* **ACTIVITY**: Across the data below, state how many lines hold "accomplish", and reply with nothing but that number.

* **MATERIAL TO PROCESS**:
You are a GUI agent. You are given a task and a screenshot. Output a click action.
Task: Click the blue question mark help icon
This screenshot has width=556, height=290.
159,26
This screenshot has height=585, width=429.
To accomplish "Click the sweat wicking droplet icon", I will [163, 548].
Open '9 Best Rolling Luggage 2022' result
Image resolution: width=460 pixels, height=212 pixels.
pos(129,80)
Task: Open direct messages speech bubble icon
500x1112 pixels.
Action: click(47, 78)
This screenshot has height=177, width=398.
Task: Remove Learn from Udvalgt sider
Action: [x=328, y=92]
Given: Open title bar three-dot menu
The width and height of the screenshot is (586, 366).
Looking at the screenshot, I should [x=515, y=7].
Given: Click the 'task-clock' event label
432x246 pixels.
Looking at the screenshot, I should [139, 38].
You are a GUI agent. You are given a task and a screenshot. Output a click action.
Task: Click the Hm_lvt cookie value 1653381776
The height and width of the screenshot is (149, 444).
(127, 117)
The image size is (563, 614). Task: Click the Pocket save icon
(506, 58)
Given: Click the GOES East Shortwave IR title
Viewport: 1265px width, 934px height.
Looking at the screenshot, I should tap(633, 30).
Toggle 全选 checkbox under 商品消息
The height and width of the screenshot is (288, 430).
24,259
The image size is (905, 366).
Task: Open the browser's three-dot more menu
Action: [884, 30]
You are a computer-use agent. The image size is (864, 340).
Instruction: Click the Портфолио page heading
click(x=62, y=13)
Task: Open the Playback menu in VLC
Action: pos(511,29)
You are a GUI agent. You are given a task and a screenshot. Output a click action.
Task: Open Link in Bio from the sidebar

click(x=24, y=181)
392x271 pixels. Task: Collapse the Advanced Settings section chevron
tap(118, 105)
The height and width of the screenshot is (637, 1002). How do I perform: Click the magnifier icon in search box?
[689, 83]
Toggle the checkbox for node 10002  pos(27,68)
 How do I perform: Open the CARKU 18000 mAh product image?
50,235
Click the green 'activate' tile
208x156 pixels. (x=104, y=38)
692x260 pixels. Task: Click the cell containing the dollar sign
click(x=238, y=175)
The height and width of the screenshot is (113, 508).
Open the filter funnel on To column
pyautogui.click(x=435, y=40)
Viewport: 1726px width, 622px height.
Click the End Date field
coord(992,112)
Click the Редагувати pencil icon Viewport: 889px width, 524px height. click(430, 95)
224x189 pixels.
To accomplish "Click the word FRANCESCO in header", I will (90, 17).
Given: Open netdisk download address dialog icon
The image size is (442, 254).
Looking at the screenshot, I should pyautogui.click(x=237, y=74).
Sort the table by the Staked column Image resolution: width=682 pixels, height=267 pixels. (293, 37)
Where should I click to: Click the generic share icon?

* **EXERCISE RESULT**: 2